DATA EXCERPTS

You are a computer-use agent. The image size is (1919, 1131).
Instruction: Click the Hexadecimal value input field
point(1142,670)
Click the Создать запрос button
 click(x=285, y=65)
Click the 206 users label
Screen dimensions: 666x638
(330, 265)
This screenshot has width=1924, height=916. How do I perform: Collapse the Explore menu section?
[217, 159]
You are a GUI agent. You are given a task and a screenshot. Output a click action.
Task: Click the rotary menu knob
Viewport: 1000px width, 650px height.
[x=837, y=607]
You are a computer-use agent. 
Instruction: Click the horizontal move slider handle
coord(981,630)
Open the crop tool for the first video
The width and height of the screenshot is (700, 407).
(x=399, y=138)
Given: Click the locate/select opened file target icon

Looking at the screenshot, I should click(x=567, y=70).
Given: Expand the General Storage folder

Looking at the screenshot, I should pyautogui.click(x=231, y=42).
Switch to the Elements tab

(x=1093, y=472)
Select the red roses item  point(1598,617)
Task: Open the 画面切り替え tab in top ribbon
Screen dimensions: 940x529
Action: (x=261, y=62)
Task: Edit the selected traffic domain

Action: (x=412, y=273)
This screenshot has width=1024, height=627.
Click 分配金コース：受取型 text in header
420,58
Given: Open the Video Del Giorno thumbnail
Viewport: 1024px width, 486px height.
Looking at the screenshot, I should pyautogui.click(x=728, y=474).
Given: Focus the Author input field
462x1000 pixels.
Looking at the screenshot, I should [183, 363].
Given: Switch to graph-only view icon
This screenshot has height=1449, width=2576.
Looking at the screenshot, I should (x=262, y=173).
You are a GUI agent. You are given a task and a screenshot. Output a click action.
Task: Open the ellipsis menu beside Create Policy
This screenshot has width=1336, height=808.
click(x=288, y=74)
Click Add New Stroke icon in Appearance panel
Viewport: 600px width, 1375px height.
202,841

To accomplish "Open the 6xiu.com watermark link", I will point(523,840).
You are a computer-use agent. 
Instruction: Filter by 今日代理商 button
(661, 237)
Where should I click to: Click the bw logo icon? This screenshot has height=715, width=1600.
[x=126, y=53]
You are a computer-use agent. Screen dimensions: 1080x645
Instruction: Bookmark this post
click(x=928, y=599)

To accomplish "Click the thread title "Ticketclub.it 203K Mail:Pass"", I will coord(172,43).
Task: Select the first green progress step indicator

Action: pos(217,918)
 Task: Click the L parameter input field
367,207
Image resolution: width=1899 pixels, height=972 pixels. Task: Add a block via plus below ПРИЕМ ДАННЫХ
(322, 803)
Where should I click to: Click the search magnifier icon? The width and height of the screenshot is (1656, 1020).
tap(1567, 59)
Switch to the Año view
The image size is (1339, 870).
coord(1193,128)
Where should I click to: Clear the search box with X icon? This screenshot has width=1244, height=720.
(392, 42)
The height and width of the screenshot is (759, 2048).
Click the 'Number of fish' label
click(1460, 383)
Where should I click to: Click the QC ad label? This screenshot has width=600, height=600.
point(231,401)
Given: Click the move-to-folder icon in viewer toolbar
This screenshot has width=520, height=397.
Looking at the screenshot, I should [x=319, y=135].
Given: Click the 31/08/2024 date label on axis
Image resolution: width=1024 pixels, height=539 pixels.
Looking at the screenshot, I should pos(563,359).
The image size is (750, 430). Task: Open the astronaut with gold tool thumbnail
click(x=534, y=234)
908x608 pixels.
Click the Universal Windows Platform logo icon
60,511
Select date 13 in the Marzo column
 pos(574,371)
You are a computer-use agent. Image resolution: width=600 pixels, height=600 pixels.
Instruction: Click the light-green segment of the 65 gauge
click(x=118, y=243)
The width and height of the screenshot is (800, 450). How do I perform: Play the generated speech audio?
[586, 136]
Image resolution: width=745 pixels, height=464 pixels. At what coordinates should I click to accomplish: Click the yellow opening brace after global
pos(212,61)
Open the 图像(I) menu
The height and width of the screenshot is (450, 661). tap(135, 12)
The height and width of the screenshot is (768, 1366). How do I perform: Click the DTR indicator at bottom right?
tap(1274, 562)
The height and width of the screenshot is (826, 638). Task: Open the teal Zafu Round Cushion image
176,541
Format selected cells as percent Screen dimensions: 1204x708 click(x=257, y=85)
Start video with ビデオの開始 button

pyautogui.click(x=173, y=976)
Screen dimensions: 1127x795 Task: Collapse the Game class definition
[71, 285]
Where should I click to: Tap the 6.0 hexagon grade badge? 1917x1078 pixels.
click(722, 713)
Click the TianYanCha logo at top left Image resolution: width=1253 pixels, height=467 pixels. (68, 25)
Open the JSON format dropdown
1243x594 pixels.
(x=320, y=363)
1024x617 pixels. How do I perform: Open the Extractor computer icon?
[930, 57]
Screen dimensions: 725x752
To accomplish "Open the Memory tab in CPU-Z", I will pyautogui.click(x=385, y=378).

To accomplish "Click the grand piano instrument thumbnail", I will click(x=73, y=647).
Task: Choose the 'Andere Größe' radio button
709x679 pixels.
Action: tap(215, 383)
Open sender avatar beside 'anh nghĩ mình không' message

BRIEF
The full listing needs to be transcribed exactly.

REPLY TO THE EXERCISE
You are a computer-use agent. The image size is (1919, 1131).
Instruction: Click the Hexadecimal value input field
point(1142,670)
Click the Создать запрос button
 click(x=285, y=65)
Click the 206 users label
Screen dimensions: 666x638
(330, 265)
This screenshot has width=1924, height=916. How do I perform: Collapse the Explore menu section?
[217, 159]
You are a GUI agent. You are given a task and a screenshot. Output a click action.
Task: Click the rotary menu knob
Viewport: 1000px width, 650px height.
[x=837, y=607]
You are a computer-use agent. 
Instruction: Click the horizontal move slider handle
coord(981,630)
Open the crop tool for the first video
The width and height of the screenshot is (700, 407).
(x=399, y=138)
Given: Click the locate/select opened file target icon

Looking at the screenshot, I should click(x=567, y=70).
Given: Expand the General Storage folder

Looking at the screenshot, I should pyautogui.click(x=231, y=42).
Switch to the Elements tab

(x=1093, y=472)
Select the red roses item  point(1598,617)
Task: Open the 画面切り替え tab in top ribbon
Screen dimensions: 940x529
Action: (x=261, y=62)
Task: Edit the selected traffic domain

Action: (x=412, y=273)
This screenshot has width=1024, height=627.
Click 分配金コース：受取型 text in header
420,58
Given: Open the Video Del Giorno thumbnail
Viewport: 1024px width, 486px height.
Looking at the screenshot, I should pyautogui.click(x=728, y=474).
Given: Focus the Author input field
462x1000 pixels.
Looking at the screenshot, I should [183, 363].
Given: Switch to graph-only view icon
This screenshot has height=1449, width=2576.
Looking at the screenshot, I should (x=262, y=173).
You are a GUI agent. You are given a task and a screenshot. Output a click action.
Task: Open the ellipsis menu beside Create Policy
This screenshot has width=1336, height=808.
click(x=288, y=74)
Click Add New Stroke icon in Appearance panel
Viewport: 600px width, 1375px height.
202,841

To accomplish "Open the 6xiu.com watermark link", I will point(523,840).
You are a computer-use agent. 
Instruction: Filter by 今日代理商 button
(661, 237)
Where should I click to: Click the bw logo icon? This screenshot has height=715, width=1600.
[x=126, y=53]
You are a computer-use agent. Screen dimensions: 1080x645
Instruction: Bookmark this post
click(x=928, y=599)

To accomplish "Click the thread title "Ticketclub.it 203K Mail:Pass"", I will coord(172,43).
Task: Select the first green progress step indicator

Action: pos(217,918)
 Task: Click the L parameter input field
367,207
Image resolution: width=1899 pixels, height=972 pixels. Task: Add a block via plus below ПРИЕМ ДАННЫХ
(322, 803)
Where should I click to: Click the search magnifier icon? The width and height of the screenshot is (1656, 1020).
tap(1567, 59)
Switch to the Año view
The image size is (1339, 870).
coord(1193,128)
Where should I click to: Clear the search box with X icon? This screenshot has width=1244, height=720.
(392, 42)
The height and width of the screenshot is (759, 2048).
Click the 'Number of fish' label
click(1460, 383)
Where should I click to: Click the QC ad label? This screenshot has width=600, height=600.
point(231,401)
Given: Click the move-to-folder icon in viewer toolbar
This screenshot has width=520, height=397.
Looking at the screenshot, I should [x=319, y=135].
Given: Click the 31/08/2024 date label on axis
Image resolution: width=1024 pixels, height=539 pixels.
Looking at the screenshot, I should pos(563,359).
The image size is (750, 430). Task: Open the astronaut with gold tool thumbnail
click(x=534, y=234)
908x608 pixels.
Click the Universal Windows Platform logo icon
60,511
Select date 13 in the Marzo column
 pos(574,371)
You are a computer-use agent. Image resolution: width=600 pixels, height=600 pixels.
Instruction: Click the light-green segment of the 65 gauge
click(x=118, y=243)
The width and height of the screenshot is (800, 450). How do I perform: Play the generated speech audio?
[586, 136]
Image resolution: width=745 pixels, height=464 pixels. At what coordinates should I click to accomplish: Click the yellow opening brace after global
pos(212,61)
Open the 图像(I) menu
The height and width of the screenshot is (450, 661). tap(135, 12)
The height and width of the screenshot is (768, 1366). How do I perform: Click the DTR indicator at bottom right?
tap(1274, 562)
The height and width of the screenshot is (826, 638). Task: Open the teal Zafu Round Cushion image
176,541
Format selected cells as percent Screen dimensions: 1204x708 click(x=257, y=85)
Start video with ビデオの開始 button

pyautogui.click(x=173, y=976)
Screen dimensions: 1127x795 Task: Collapse the Game class definition
[71, 285]
Where should I click to: Tap the 6.0 hexagon grade badge? 1917x1078 pixels.
click(722, 713)
Click the TianYanCha logo at top left Image resolution: width=1253 pixels, height=467 pixels. (68, 25)
Open the JSON format dropdown
1243x594 pixels.
(x=320, y=363)
1024x617 pixels. How do I perform: Open the Extractor computer icon?
[930, 57]
Screen dimensions: 725x752
To accomplish "Open the Memory tab in CPU-Z", I will pyautogui.click(x=385, y=378).

To accomplish "Click the grand piano instrument thumbnail", I will click(x=73, y=647).
Task: Choose the 'Andere Größe' radio button
709x679 pixels.
Action: tap(215, 383)
Open sender avatar beside 'anh nghĩ mình không' message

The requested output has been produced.